Odontoiatria conservativa al microscopio: ritrattamento canalare

Occasionalmente capita che un dente già trattato (devitalizzato) in precedenza faccia male

  1. trattamento incompleto: residui di polpa radicolare (nervo) non sono stati asportati durante il trattamento canalare precedente per imperizia o per impedimenti anatomici (radici molto curve, calcificazioni intra-canalari, strumento canalare rotto);
  2. frattura verticale di radice: la presenza di un perno endocanalare è spesso causa di frattura;
  3. assenza del sigillo apicale: batteri possono contaminare la zona d'osso circostante l'apice radicolare (punta della radice); la causa è sempre dovuta all'assenza di un otturazione tridimensionale del canale (guttaperca calda condensata).

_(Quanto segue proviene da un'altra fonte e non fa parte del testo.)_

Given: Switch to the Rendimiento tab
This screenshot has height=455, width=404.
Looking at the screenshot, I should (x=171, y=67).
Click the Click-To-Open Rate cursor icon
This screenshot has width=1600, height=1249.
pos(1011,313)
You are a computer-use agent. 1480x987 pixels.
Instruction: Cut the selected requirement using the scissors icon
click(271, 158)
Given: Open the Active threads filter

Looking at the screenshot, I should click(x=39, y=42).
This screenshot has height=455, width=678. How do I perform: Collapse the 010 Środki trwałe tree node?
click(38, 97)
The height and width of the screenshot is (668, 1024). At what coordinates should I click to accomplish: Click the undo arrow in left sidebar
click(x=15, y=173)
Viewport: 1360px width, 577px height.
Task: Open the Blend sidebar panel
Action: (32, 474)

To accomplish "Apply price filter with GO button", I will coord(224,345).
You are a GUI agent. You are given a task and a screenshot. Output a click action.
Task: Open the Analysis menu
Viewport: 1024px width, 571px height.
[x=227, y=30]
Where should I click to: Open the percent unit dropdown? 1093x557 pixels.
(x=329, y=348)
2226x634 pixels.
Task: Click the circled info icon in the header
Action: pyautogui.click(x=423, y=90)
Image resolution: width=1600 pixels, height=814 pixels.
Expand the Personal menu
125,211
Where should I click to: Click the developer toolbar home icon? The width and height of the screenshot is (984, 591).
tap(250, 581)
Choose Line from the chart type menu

Nei casi 1 e 3 è possibile ripetere il trattamento canalare (detersione, sagomatura e otturazione tridimensionale del canale); questo tipo di operatività viene di solito affidata allo specialista endodontista, il quale grazie alla maggiore competenza ed all'utilizzo routinario del microscopio riesce (spesso, ma non sempre!) a superare gli ostacoli anatomici (curve) o le ostruzioni (gradini, corpi estranei) e ad ottenere un sigillo apicale efficace.
Nel caso 2 invece l'unica cura possibile è l'estrazione.